Start of Extracted text

I wrote the first few scenes about his family and childhood - which are still in the book
- but I kept thinking about how I was going to write that essay - which would open,
not only the eyes of my hero, but also the reader.  So I put aside the novel and began
doing research on the history of philosophy.  (I had already read all the major holy
books of the world.)  And as I worked on that essay, it began to grow longer and
longer.  The more I tried to prune it, the faster it grew - until I had an entire book!  I
wondered what the hell I was going to do with it; it was much too long for even a
whole chapter in the novel.  So I decided to publish it by itself.  I knew that nobody
would publish a book with Atheist in the title, so I decided to call it
Lucifer’s
Handbook
, as a variation on The Devil’s Dictionary, by Ambrose Bierce.  This was
during the late 1960s, when Satan was just something you made jokes about on
Halloween.  So I thought my target audience of intellectuals and college students
would immediately recognize the title as a satirical joke.  And my major concern was
that the book would soon be irrelevant, since fundamentalism seemed to be dying
out.  I never dreamed that it would not only return with a vengeance, but even take
over the entire government!

As I said, the Philosophical Library agreed to publish it; but when I took all factors
into consideration, I decided to start my own company and publish it myself.  I took
out a business license, under the DBA of Academic Associates - which at that time
consisted of my wife, myself, and another professor.

I had already had a number of people proof-read the manuscript, so the next step
was to hire a typesetter.  In those days typesetting was a very complicated and
expensive process.  Then after the typesetter had finished the paste-up, I hired a
printing company in Valencia to run off 1,000 Perfect Bound paperbacks on their
offset press.

I hired a graphic artist to design mailers, which I sent out to all libraries, bookstores,
and university Philosophy Departments.  I sold a fair number of them that way.  
Several Philosophy Departments adopted them as textbooks for a short time - even
one seminary.  But I suppose they caught a lot of flack about it, because after a few
semesters they dropped it.

American Atheists bought out the remainder of my entire print-run and sold all of
them within a couple of months - then wanted more.  I ordered a second print-run of
2,000 copies.  But Madalyn never finished paying all she owed for the first run.  
Unfortunately, that was at the time when Bill Murray split with Madalyn and the whole
organization nearly collapsed.  So I never did get all the money they owed me.

At any rate, I rented storage space for the 2,000 books and began selling them by
mail order through certain carefully selected magazines, and through what was then
the American Atheists book table (now Atheists United), and also the Humanists
Association book table.  I found that most of the magazine ads cost more than they
yielded in sales.  The one exception was the
Mensa Bulletin - especially after
someone published a glowing review of the book in it.  I found it highly significant that
those with the highest levels of intelligence also had the highest percentage of
atheists.

The book continued to sell for many years afterwards, simply through word-of-mouth
advertising.

End of Extracted text
Start of Records provided

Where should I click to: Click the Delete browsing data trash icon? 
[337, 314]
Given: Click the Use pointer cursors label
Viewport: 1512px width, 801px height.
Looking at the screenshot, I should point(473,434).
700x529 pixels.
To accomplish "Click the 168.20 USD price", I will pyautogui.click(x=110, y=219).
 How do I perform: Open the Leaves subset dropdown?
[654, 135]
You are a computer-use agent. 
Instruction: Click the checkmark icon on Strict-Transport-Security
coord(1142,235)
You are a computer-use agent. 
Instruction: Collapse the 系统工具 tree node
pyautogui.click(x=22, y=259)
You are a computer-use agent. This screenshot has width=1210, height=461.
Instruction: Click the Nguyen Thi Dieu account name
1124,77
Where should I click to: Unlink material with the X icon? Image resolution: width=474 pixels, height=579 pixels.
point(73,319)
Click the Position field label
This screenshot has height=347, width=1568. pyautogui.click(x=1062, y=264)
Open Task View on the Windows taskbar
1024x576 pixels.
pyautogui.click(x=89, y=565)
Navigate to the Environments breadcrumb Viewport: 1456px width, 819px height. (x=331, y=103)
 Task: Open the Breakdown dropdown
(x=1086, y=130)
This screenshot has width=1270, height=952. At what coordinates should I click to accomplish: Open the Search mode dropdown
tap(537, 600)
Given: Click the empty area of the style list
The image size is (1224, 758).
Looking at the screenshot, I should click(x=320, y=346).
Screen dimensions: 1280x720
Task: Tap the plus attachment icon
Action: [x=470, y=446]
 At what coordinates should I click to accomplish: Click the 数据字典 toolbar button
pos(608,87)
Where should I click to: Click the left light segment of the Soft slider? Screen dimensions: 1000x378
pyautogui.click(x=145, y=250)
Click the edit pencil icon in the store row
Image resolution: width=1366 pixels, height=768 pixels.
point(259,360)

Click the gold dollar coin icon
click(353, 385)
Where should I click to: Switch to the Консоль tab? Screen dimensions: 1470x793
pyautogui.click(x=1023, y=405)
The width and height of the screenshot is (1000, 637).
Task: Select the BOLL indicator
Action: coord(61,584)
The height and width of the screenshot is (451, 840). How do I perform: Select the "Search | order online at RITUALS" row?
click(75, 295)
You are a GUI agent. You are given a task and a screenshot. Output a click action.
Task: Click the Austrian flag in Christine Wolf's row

End of Records provided

## Work instructions
1. In the account of publishing Lucifer's Handbook, how many copies did the second print run have?
2. In two sentences, what does the account of publishing Lucifer's Handbook say?
3. Continue the account of publishing Lucifer's Handbook from its last sentence.

## Per-task outputs
1. 2,000 copies.

2. While working on an essay meant for a novel, the writer researched the history of philosophy until the essay grew into an entire book, which was titled Lucifer's Handbook and published through the writer's own company, Academic Associates. It sold through mailers, a bulk purchase by American Atheists, mail-order magazine ads (the Mensa Bulletin being the one that paid off), and book tables, and it kept selling for many years by word of mouth.

3.
In the meantime, at L.A. Valley College, in Van Nuys, I had started the world’s first
professional film school in a Community College.  
All professional film classes, up to
that time, had been available only to
grad students at certain universities.  But my
mandate was to take
anyone off the street, even if they had not finished high school,
and turn them into a professional filmmaker in only four semesters!  
American
Cinematographer
wrote a feature article about this poor professor in Hollywood
trying to accomplish the impossible.

Obviously, there was no beginning course, and no textbook which attempted to teach
students everything they needed to know before they were handed an expensive
motion picture camera and turned loose on the streets.  We didn’t have point-and-
shoot cameras in those days, like video cameras today.  Selecting the correct film
stocks, using filters, light meters, editing and projection equipment was very
complicated.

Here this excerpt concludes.